Objective: To compare clinical outcome of the percutaneous versus open pedicle screw fixation in the treatment of thoracolumbar burst fracture with neurological intact.

Methods: Sixty patients with thoracolumbar burst fracture without neurological deficit underwent either percutaneous (n = 30) or traditional open pedicle screw fixation (n = 30). Radiographs obtained before surgery, immediately after surgery, 4 months and 2 years after surgery were used to access the restoration of spinal anatomy. Also, operation time, blood loss, blood drainage, hospital stay and soft tissue dissection were evaluated. The level of pain was assessed by visual analog scale (VAS), function by the Oswestry questionnaire.

Results: The average followed up was 2 years. There were no significant differences between both groups concerning age, sex, cause of injury and the presence of other severe injuries. Significant differences were observed between the two groups in blood loss, blood drainage, hospital stay and soft tissue dissection (P < 0.01), whereas no significant differences in operation time (P > 0.05). The vertebral height, the kyphosis angle, and the occupation of spinal canal after surgery and at follow-up were not significantly (P > 0.05).
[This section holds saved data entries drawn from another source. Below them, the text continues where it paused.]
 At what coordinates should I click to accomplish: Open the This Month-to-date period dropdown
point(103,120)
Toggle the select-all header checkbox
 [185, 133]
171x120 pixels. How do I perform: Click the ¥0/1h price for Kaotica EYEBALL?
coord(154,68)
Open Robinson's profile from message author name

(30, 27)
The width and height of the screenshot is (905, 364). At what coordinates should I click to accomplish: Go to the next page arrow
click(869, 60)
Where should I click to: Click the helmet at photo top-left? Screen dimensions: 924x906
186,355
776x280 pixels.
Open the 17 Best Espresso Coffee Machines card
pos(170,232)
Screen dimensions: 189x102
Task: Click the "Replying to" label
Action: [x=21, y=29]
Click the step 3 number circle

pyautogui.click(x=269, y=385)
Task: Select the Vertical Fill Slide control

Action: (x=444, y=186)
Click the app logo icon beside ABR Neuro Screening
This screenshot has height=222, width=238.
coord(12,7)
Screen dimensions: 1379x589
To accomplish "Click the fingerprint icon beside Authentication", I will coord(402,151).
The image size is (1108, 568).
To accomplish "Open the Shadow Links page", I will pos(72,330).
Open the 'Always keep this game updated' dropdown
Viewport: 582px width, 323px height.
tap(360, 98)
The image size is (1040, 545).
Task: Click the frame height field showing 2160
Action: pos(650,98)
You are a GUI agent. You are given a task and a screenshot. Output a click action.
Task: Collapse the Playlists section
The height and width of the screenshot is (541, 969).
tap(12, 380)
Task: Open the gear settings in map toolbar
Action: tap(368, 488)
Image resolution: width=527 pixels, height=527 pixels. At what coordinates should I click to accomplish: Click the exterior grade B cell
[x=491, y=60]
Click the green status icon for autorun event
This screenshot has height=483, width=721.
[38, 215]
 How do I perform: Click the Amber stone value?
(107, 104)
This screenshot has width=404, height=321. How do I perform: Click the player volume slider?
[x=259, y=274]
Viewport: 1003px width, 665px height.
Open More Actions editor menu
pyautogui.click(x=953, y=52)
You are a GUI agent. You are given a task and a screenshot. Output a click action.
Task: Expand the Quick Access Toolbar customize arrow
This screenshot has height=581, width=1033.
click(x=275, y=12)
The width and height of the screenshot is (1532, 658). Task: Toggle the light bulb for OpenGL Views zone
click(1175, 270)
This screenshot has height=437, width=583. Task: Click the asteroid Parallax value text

The pain systems and functions were similar in both groups at final follow-up (P > 0.05), however, less pain was found in the percutaneous group than that in the open group at the first 3 months after surgery (P < 0.01).

Conclusion: Percutaneous pedicle screw fixation for thoracolumbar fracture has the advantage of less trauma, quickly recovery and better esthetic outcome, however, it has the same results with the traditional open produce after 2 years of surgery.